Eine neue Initiative will Flüchtlinge in Wohngemeinschaften unterbringen - auch in Potsdam. Bisher gibt es 50 Interessenten. Noch fehlen aber freie WG-Zimmer.

Von Katharina Wiechers

Potsdam - 1500 Flüchtlinge hat Potsdam im vergangenen Jahr aufgenommen, möglicherweise noch einmal so viele werden es 2016. Sie alle brauchen früher oder später eine Wohnung, doch angesichts des angespannten Mietmarktes in Potsdam scheint das ein fast unmögliches Unterfangen. Auf unbestimmte Zeit müssen die Menschen aus Syrien, Afghanistan oder Eritrea also in den Heimen ausharren, fast immer mit anderen Menschen in einem Zimmer, meist ohne große Privatsphäre. Doch auch Privatpersonen können Flüchtlinge bei sich aufnehmen, die Kosten übernimmt in den meisten Fällen der Staat. Bislang lief die Vermittlung von privatem Wohnraum über die Stadt Potsdam, jetzt ist eine weitere Möglichkeit hinzugekommen: Die Initiative „Flüchtlinge Willkommen“ vermittelt nun auch WG-Zimmer an Flüchtlinge in der Stadt.

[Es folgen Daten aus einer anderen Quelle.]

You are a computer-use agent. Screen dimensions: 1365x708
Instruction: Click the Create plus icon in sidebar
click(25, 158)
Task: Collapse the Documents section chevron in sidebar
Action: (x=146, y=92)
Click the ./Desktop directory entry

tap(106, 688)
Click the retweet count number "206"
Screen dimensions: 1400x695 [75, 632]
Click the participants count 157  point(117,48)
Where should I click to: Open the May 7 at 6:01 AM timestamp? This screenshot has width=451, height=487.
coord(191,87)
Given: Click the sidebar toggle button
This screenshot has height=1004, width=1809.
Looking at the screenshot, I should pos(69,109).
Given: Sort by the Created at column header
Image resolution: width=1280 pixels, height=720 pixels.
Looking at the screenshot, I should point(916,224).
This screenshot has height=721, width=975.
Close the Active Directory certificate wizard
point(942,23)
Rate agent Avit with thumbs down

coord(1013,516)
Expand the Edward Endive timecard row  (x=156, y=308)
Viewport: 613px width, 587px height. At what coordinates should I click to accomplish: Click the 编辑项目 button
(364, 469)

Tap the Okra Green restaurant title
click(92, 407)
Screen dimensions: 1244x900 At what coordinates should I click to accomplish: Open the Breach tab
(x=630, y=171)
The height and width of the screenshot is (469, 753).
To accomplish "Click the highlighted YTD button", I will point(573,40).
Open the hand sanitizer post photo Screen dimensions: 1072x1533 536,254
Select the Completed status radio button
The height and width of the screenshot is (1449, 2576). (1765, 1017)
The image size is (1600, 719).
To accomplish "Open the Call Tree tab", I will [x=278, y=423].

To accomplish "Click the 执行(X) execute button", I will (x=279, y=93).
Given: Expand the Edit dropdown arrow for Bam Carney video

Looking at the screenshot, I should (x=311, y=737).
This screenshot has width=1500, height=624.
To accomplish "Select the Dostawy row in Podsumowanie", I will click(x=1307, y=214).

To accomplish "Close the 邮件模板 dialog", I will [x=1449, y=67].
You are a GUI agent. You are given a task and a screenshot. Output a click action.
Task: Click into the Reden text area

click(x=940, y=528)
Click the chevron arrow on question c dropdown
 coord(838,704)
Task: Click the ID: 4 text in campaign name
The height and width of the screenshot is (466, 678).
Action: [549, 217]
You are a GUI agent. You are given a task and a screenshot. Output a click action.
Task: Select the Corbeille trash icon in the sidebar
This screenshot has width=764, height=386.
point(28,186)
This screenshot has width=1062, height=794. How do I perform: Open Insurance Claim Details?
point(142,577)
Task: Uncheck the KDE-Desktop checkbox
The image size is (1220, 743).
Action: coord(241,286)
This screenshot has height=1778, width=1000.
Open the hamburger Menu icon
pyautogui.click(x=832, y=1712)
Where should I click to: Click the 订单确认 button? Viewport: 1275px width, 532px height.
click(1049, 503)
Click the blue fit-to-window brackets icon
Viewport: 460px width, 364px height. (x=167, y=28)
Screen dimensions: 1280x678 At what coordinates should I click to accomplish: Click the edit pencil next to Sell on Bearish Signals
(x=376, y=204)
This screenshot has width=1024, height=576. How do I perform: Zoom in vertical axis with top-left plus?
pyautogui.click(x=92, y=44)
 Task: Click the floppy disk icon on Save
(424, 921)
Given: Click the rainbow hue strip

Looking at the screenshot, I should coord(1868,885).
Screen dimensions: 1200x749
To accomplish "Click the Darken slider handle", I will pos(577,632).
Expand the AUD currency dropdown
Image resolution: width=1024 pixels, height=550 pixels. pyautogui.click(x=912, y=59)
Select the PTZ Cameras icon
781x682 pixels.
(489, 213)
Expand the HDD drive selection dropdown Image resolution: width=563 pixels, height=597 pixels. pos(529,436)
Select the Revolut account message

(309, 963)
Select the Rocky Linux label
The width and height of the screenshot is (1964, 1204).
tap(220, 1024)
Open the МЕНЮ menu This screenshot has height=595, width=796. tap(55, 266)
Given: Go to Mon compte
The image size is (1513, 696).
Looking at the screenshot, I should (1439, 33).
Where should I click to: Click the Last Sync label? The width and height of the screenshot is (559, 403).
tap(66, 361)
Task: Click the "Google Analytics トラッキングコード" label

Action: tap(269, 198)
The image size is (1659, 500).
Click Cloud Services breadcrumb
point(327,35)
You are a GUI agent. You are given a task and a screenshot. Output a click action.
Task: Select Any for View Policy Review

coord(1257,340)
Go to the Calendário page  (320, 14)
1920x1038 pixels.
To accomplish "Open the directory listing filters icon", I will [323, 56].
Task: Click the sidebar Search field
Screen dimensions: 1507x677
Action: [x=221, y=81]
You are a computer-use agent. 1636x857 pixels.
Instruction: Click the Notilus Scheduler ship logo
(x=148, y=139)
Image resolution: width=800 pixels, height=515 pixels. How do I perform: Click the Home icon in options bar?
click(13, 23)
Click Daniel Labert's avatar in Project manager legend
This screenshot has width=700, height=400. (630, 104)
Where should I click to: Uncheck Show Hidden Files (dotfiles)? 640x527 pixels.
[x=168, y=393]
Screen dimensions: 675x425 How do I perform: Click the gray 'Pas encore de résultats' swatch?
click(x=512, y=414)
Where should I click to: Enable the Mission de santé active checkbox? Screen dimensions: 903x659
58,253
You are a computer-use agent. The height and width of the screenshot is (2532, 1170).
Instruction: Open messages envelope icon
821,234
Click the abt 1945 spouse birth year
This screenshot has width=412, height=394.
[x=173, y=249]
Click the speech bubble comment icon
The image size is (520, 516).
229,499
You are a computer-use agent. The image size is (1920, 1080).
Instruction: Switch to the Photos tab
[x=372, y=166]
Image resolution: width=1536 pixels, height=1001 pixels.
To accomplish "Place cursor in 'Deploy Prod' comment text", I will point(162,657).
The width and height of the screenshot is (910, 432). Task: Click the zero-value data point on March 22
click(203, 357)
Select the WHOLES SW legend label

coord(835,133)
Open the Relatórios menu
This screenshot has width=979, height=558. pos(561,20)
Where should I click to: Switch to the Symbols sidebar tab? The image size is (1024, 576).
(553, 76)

Gegründet 2014 in Berlin gibt es nun auch eine Lokalgruppe der Initiative in Potsdam, die sich nur auf Vermittlungen in der Landeshauptstadt konzentriert. Das Prinzip funktioniert folgendermaßen: Auf der Webseite „Flüchtlinge Willkommen“ können sich Potsdamer, die ein Zimmer in ihrer Wohngemeinschaft oder auch ein Gästezimmer in ihrer Wohnung anbieten wollen, registrieren. Gleiches gilt für Flüchtlinge auf der Suche nach einem WG-Zimmer. Ebenso gesucht werden freiwillige Begleiter, die sozusagen als Mittler zwischen Flüchtlingen und Wohnraumgebenden fungieren.

"Die Chemie muss stimmen"

„Wenn wir ein WG-Zimmer angeboten bekommen, suchen wir nach einem geeigneten Mitbewohner“, erklärt Gianina Kratzat, die in der Potsdamer Lokalgruppe aktiv ist. Dann folgt meist ein Telefonat, bei dem offene Fragen zum Beispiel zum Mietvertrag geklärt werden. Anschließend gibt es ein erstes Treffen zwischen den Mitbewohnern und dem Flüchtling – organisiert von dem ehrenamtlichen Begleiter. „Dabei geht es um eine Wohnungsbesichtigung, aber vor allem auch um das gegenseitige Kennenlernen. Die Chemie muss stimmen, wie bei jeder anderen WG auch“, sagt Kratzat.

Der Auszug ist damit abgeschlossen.